Taggrinding

Grinders: Tomorrow’s Cyberpunks are Here Today

Grinding:  Sovereign Bleak, post magnet installation

David Forbes looks at the history of the grinder/DIY transhumanist movement, tracing its origins from the experiments of Kevin Warwick and Lepht Anonym to Warren Ellis’ Doktor Sleepless comic to the Grinding.be website to Grindhouse Wetware:

Usually, a subculture starts in a particular societal splinter just far enough off the beaten path to find breathing room. Its members begin talking to one another, and eventually someone puts a name on it that sticks. The group hits a nerve or a style, and in time a journalist tells a bit of their story. Often, the writers who deal with subcultures act more as archaeologists than engineers, dredging up what’s already been rather than creating what is to be.

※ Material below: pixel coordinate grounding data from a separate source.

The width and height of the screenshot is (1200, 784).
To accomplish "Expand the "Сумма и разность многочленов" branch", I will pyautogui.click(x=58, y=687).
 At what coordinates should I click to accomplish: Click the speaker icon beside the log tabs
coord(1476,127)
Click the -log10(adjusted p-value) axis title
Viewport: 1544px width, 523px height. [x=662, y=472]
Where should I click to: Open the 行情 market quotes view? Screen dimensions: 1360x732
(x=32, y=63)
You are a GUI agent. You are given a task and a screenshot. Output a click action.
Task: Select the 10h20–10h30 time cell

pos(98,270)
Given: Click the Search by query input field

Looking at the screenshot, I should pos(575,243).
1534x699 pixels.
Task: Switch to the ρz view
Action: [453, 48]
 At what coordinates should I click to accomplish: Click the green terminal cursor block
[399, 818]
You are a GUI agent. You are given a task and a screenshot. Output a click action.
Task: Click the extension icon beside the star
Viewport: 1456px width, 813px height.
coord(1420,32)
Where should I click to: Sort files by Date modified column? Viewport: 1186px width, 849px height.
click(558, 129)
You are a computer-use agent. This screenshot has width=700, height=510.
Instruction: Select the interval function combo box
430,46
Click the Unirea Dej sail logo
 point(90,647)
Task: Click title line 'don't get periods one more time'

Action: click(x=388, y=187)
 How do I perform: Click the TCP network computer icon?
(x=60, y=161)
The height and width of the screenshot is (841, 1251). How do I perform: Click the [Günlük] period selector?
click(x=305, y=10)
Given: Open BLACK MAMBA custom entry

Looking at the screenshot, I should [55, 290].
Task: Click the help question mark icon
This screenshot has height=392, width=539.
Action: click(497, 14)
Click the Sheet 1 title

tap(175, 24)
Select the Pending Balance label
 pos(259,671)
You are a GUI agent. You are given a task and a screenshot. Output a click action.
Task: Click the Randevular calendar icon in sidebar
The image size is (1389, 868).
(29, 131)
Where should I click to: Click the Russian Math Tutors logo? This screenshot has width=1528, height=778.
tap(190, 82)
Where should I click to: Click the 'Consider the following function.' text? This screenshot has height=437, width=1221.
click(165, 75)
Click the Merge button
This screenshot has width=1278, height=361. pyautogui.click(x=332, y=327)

Grinders — who are dedicated to bringing a cyberpunk tomorrow into reality today through DIY body modification — are different. They started with a name in the literary world and migrated seemingly backwards into reality. In 2007, comic writer Warren Ellis launched Doktor Sleepless, a series about the eponymous mad scientist and his apocalyptic plots. It’s a stew of wild ideas — occult magic, implants, urban breakdown — set in a just-past-tomorrow era. The series, which lasted more than a year, is a bit hit or miss but with some truly fascinating moments and a heaping hodgepodge of speculative ideas. Central to Doktor Sleepless are grinders — the term originating from video games, where players “grind” their character through repetitive actions to reach a higher level of power. While identity overhaul has been a selling point of alternative cultures back to prehistory, Ellis’s grinders emphasized identity as a character sheet, with each capability up for modification, for upgrade.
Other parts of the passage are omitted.